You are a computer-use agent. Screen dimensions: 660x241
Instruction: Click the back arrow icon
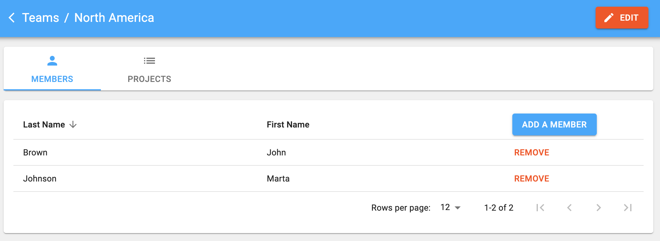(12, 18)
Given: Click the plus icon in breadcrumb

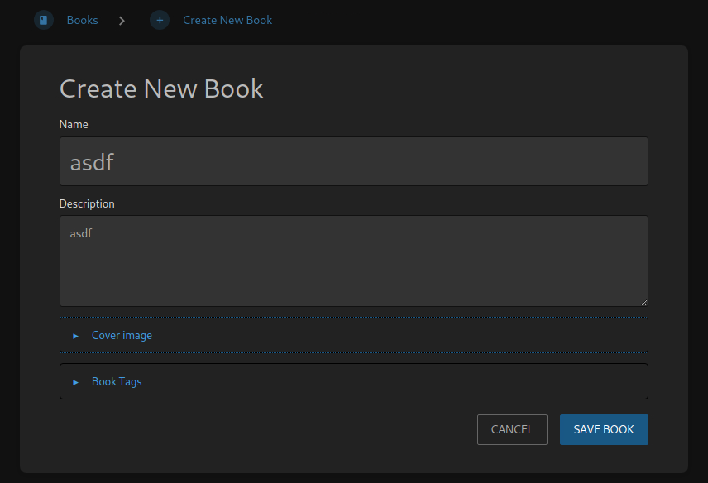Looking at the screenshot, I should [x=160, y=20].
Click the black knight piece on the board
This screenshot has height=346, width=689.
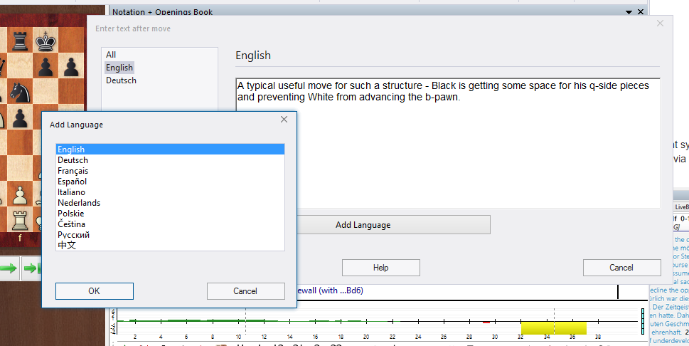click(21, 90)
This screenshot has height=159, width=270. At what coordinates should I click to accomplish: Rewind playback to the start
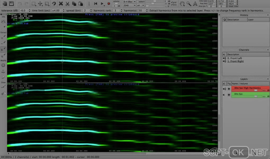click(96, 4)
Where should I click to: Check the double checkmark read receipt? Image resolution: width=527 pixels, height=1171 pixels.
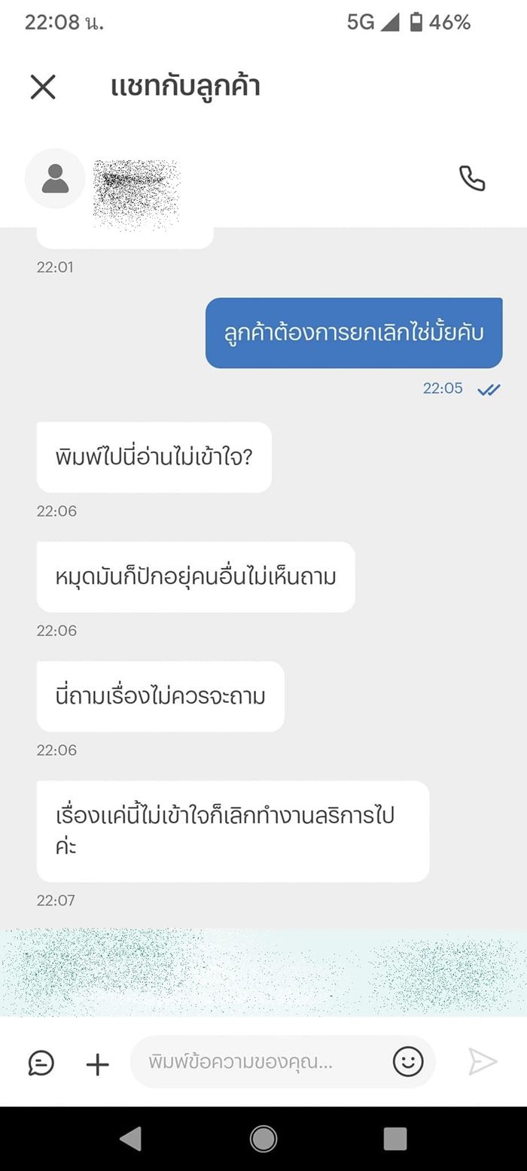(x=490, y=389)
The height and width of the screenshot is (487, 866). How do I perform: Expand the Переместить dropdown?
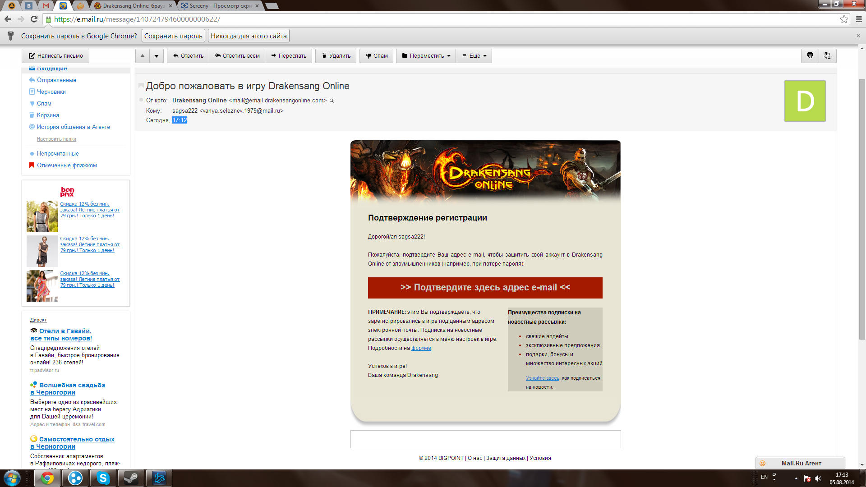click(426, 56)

◆ ◆ ◆

▸ **TASK GOAL**: Pick out every line of the material above that contains the string "icon", treating uppercase and lowercase as different, and copy those lines.

▸ **CORRECT RESPONSE**:
Instruction: Click the back arrow icon
Given: Click the plus icon in breadcrumb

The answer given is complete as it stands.